━━━ EXCERPT

Question

If \[ \int_{0}^{x} t^2 \sin(x - t)\,dt = x^2, \] then the sum of values of \( x \), where \( x \in [0,100] \), is:

• A. \( 300\pi \)
• B. \( 272\pi \)
• C. \( 200\pi \)
• D. \( 240\pi \)

Hint:

Integral equations involving variable limits often simplify by differentiating using Leibniz’s rule.

Answer 1

The Correct Option is D

Step 1: Differentiate both sides with respect to \( x \).
Using Leibniz’s rule, \[ \frac{d}{dx}\int_{0}^{x} t^2 \sin(x - t)\,dt = \int_{0}^{x} t^2 \cos(x - t)\,dt \]
Step 2: Differentiate again.
\[ \frac{d^2}{dx^2}\int_{0}^{x} t^2 \sin(x - t)\,dt = -\int_{0}^{x} t^2 \sin(x - t)\,dt + x^2 \] Using the given equation, this becomes \[ - x^2 + x^2 = 0 \]
Step 3: Solve the resulting differential equation.

━━━━━━
━━━ PROVIDED MATERIAL

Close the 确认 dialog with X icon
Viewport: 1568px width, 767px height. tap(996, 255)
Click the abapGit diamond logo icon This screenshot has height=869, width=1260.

━━━━━━

OBJECTIVES:
A – Reproduce everything in the integral equation problem from "The Correct Option" down to "resulting differential equation." word for word.
B – Pick up the worked solution to the integral equation problem after its last line and keep writing it.

ANSWERS FOR THIS EXERCISE:
A –
The Correct Option is D

Step 1: Differentiate both sides with respect to \( x \).
Using Leibniz’s rule, \[ \frac{d}{dx}\int_{0}^{x} t^2 \sin(x - t)\,dt = \int_{0}^{x} t^2 \cos(x - t)\,dt \]
Step 2: Differentiate again.
\[ \frac{d^2}{dx^2}\int_{0}^{x} t^2 \sin(x - t)\,dt = -\int_{0}^{x} t^2 \sin(x - t)\,dt + x^2 \] Using the given equation, this becomes \[ - x^2 + x^2 = 0 \]
Step 3: Solve the resulting differential equation.

B –
This leads to \[ x^2 = 2x\sin x \Rightarrow x = 0 \quad \text{or} \quad x = 2\sin x \]
Step 4: Find solutions in the given interval.
The non-zero solutions occur at \[ x = 2n\pi,\quad n = 1,2,\dots \] within \( [0,100] \).
Step 5: Compute the sum.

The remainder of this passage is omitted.